• _Text excerpt_
== == ==

Live immersive unique theatrical experience asks you to become a temp for a day.
October 23 - December 4 at The Wild Project Gallery
“Ingenious… not only an amusing office satire, but also a pointed critique of ‘bottom line’ corporate culture.” – Adrian Dimanlig, Interludes
“Temping has never been so satisfying… it’s a lot of fun, complete with a subtle dose of the state of the world in 2020.” – Mark Rifkin, This Week in New York
“Crowley’s expert script pushes you to consider the value of each and every life.” – Joey Sims, Transitions
“A clever, poignant look into the politics of an office job… (a) simple but stunning play.” – Eva Heinemann, Hi Drama.

== == ==

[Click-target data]
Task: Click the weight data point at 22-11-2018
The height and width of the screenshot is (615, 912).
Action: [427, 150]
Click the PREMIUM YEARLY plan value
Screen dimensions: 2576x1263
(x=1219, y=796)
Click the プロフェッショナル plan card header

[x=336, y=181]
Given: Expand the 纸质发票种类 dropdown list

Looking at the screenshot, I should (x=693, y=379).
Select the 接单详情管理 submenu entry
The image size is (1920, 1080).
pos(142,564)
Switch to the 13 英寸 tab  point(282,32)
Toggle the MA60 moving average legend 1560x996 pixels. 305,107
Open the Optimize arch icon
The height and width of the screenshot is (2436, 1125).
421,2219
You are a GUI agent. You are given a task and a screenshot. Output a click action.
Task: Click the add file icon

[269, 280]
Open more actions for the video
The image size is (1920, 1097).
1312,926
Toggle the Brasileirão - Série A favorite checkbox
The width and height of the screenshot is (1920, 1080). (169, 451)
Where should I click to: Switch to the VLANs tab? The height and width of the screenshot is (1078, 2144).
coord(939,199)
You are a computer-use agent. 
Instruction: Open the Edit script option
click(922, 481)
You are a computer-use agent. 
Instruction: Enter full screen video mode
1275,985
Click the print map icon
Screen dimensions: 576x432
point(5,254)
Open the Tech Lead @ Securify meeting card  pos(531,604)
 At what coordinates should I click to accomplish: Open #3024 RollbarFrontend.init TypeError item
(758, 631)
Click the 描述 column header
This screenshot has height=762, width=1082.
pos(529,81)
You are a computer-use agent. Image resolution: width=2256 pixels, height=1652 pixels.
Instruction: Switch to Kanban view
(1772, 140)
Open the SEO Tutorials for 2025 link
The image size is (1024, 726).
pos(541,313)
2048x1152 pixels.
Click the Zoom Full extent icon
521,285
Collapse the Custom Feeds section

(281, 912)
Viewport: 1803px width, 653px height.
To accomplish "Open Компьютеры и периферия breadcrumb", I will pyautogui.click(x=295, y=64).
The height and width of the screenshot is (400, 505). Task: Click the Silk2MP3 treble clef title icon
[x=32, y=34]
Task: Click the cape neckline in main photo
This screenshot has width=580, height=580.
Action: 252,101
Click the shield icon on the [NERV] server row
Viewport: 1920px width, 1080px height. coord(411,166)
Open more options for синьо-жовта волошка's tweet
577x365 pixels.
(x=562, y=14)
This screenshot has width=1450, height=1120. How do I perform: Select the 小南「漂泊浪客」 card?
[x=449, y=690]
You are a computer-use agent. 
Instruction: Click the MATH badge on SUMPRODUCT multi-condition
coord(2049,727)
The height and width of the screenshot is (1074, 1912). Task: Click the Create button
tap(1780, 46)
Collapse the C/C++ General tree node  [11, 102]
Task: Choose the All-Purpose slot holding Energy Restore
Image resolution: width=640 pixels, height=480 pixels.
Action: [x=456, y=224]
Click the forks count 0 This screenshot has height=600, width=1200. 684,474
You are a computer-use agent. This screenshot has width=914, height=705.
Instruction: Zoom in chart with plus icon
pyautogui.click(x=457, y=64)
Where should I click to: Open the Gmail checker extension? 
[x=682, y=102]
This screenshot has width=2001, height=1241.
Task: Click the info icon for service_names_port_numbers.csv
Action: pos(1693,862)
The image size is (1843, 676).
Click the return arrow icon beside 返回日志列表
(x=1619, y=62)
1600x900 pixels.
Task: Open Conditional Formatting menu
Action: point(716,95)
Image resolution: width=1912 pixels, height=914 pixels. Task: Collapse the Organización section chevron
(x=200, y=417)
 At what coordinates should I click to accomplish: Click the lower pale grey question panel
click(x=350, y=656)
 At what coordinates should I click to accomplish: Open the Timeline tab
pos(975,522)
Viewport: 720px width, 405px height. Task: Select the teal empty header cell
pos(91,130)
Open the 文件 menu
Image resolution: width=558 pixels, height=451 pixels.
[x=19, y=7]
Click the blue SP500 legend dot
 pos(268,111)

== == ==

• _Objectives_
1. Answer these questions about the theater listing:
(a) What does the experience ask you to become?
(b) During which dates and at what venue does it run?
(c) Which outlet is named with Mark Rifkin's quote?
2. Write the next part of the theater listing, picking up after its final line.
These records stand apart from the theater listing.

• _Answers below_
1.
(a) A temp for a day.
(b) October 23 - December 4 at The Wild Project Gallery.
(c) This Week in New York.

2.
Dutch Kills Theater (In Quietness, The Sister, The Providence of Neighboring Bodies) announces an extension of Wolf 359’s TEMPING an interactive, immersive and site specific solo theatrical experience. It is written by Michael Yates Crowley (The Rape of the Sabine Women, The Ted Haggard Monologues) and directed by Michael Rau with production design by Asa Wember (Seagullmachine) and set by Sara C Walsh (Queen of the Night, A Beautiful Day in November on the…Great Lakes). Performances will now run through December 4 at The Wild Project Gallery, where performances began on October 23.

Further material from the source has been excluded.